» Activity: The data must be reproduced verbatim; images are to be omitted.

» Data excerpts:
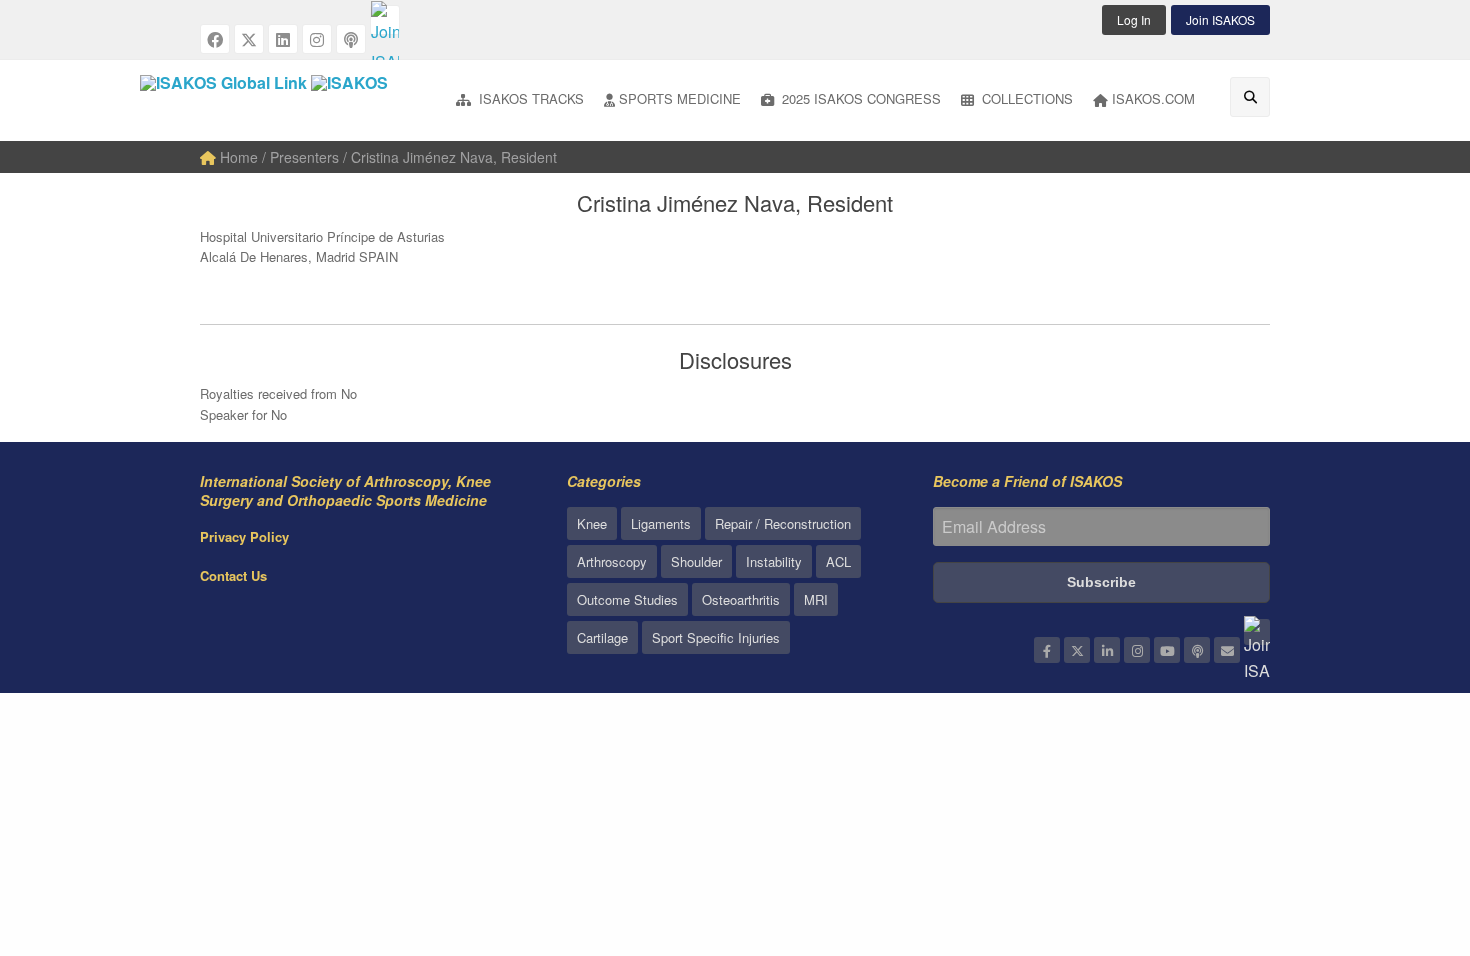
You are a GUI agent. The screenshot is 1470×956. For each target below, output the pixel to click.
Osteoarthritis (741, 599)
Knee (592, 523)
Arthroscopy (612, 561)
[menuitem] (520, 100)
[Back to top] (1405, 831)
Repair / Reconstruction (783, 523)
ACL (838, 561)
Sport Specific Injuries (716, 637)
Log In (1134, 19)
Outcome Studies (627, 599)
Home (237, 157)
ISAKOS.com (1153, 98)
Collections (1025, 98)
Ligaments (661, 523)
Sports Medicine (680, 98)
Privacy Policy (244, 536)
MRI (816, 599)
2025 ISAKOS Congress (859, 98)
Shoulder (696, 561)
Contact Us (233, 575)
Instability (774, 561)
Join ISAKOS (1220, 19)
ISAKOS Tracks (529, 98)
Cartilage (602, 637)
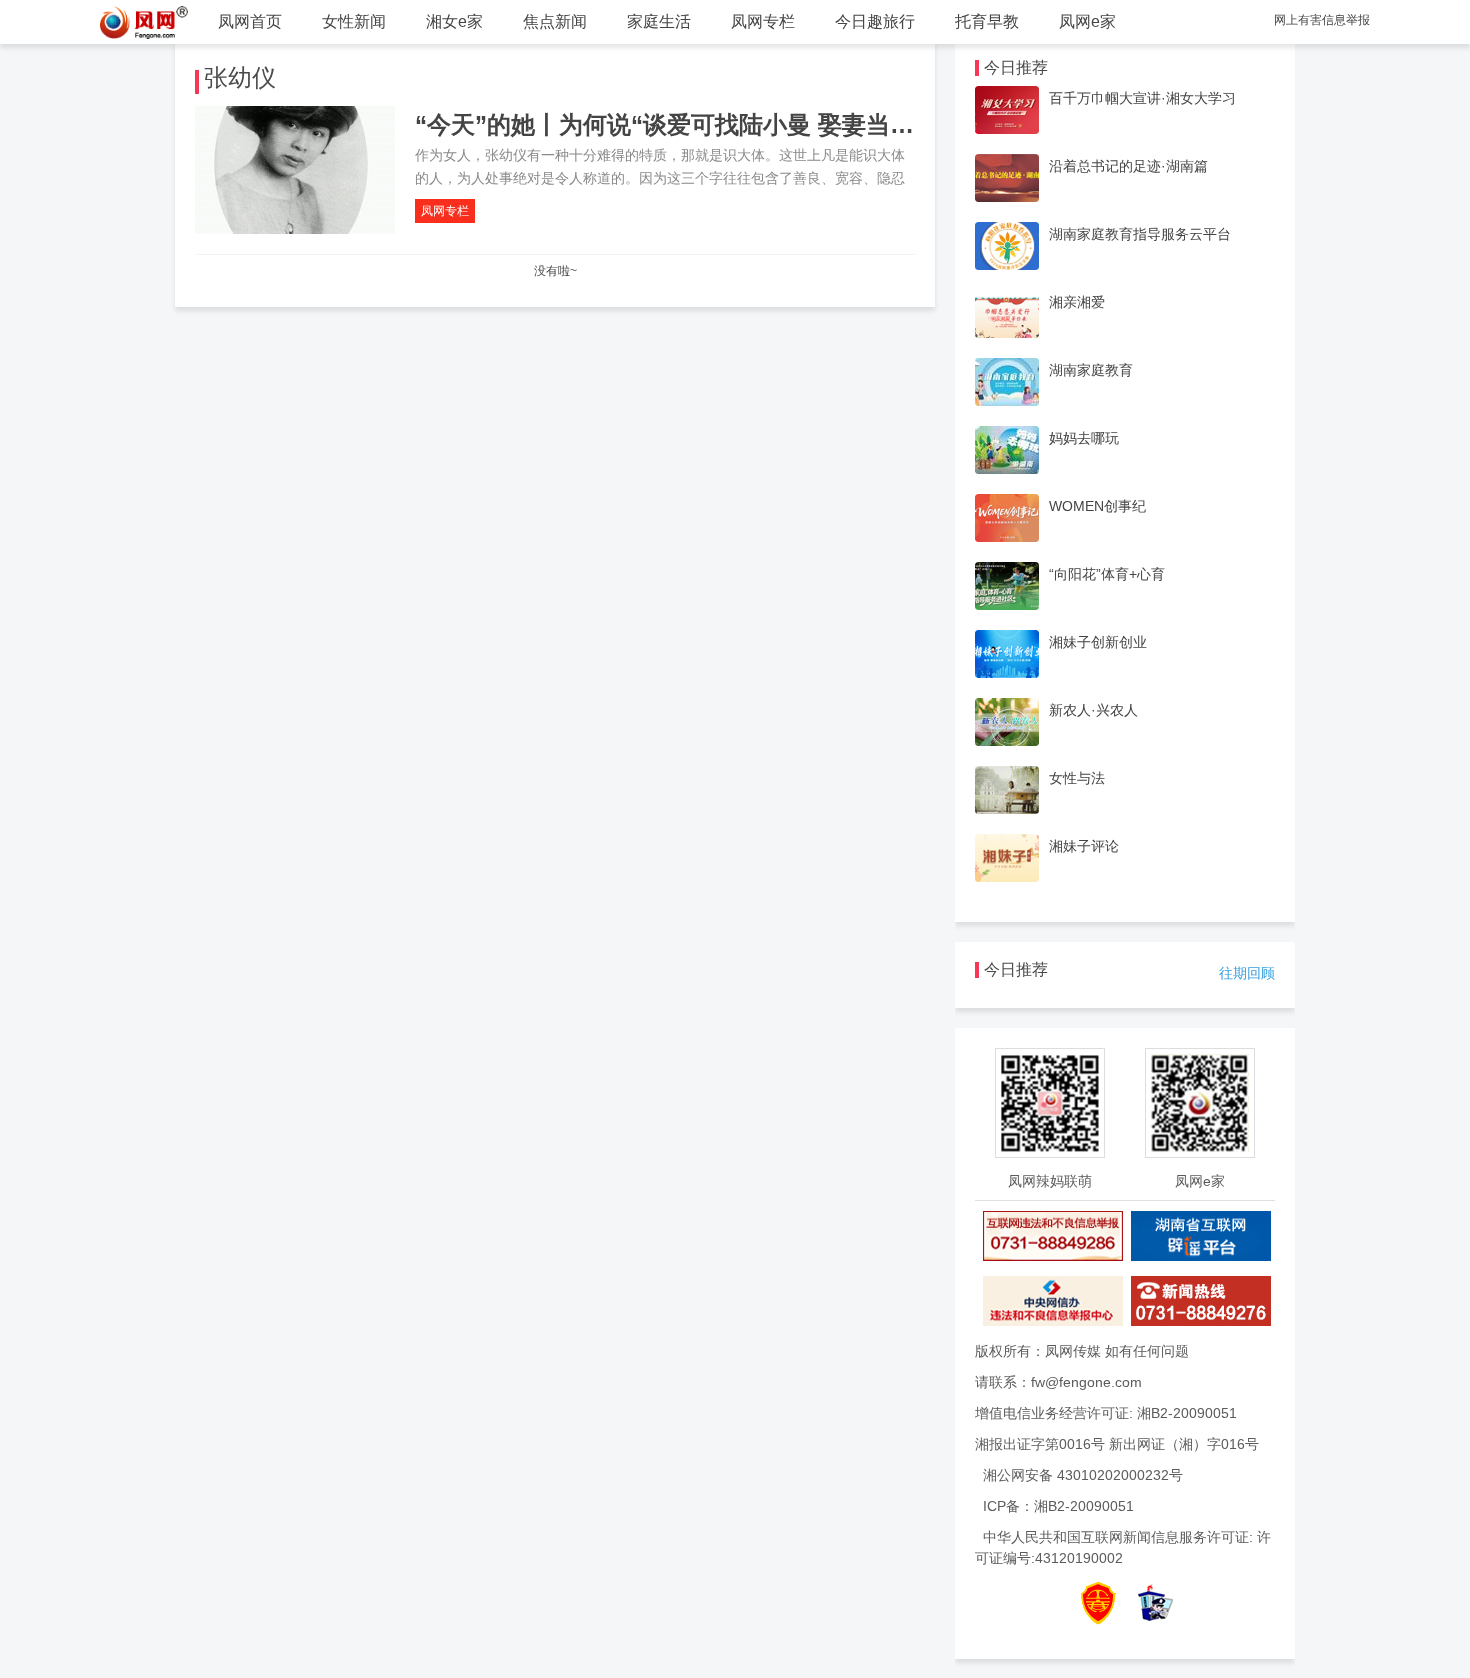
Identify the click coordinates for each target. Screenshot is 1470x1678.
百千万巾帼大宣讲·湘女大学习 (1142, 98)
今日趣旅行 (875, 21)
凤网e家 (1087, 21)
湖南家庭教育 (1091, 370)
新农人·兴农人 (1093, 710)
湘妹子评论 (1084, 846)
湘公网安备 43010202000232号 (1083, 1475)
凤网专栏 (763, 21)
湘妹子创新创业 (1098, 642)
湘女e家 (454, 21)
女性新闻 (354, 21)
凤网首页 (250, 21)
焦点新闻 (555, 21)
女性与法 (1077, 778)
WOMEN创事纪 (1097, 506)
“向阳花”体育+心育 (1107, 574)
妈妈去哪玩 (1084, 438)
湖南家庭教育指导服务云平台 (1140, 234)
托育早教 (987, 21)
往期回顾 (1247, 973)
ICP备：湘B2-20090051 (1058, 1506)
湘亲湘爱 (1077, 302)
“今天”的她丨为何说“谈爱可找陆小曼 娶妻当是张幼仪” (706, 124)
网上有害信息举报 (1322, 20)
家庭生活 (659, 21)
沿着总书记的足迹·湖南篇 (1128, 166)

» Response below:
You are a GUI agent. The screenshot is 1470×956. For each target below, output the pixel to click.
Osteoarthritis (741, 599)
Knee (592, 523)
Arthroscopy (612, 561)
[menuitem] (520, 100)
[Back to top] (1405, 831)
Repair / Reconstruction (783, 523)
ACL (838, 561)
Sport Specific Injuries (716, 637)
Log In (1134, 19)
Outcome Studies (627, 599)
Home (237, 157)
ISAKOS.com (1153, 98)
Collections (1025, 98)
Ligaments (661, 523)
Sports Medicine (680, 98)
Privacy Policy (244, 536)
MRI (816, 599)
2025 ISAKOS Congress (859, 98)
Shoulder (696, 561)
Contact Us (233, 575)
Instability (774, 561)
Join ISAKOS (1220, 19)
ISAKOS Tracks (529, 98)
Cartilage (602, 637)
Identify the click coordinates for each target. Screenshot is 1470x1678.
百千万巾帼大宣讲·湘女大学习 (1142, 98)
今日趣旅行 (875, 21)
凤网e家 (1087, 21)
湖南家庭教育 (1091, 370)
新农人·兴农人 (1093, 710)
湘妹子评论 (1084, 846)
湘公网安备 43010202000232号 (1083, 1475)
凤网专栏 (763, 21)
湘妹子创新创业 (1098, 642)
湘女e家 (454, 21)
女性新闻 (354, 21)
凤网首页 (250, 21)
焦点新闻 (555, 21)
女性与法 (1077, 778)
WOMEN创事纪 (1097, 506)
“向阳花”体育+心育 (1107, 574)
妈妈去哪玩 (1084, 438)
湖南家庭教育指导服务云平台 (1140, 234)
托育早教 (987, 21)
往期回顾 (1247, 973)
ICP备：湘B2-20090051 (1058, 1506)
湘亲湘爱 (1077, 302)
“今天”的她丨为何说“谈爱可找陆小曼 娶妻当是张幼仪” (706, 124)
网上有害信息举报 (1322, 20)
家庭生活 (659, 21)
沿着总书记的足迹·湖南篇 (1128, 166)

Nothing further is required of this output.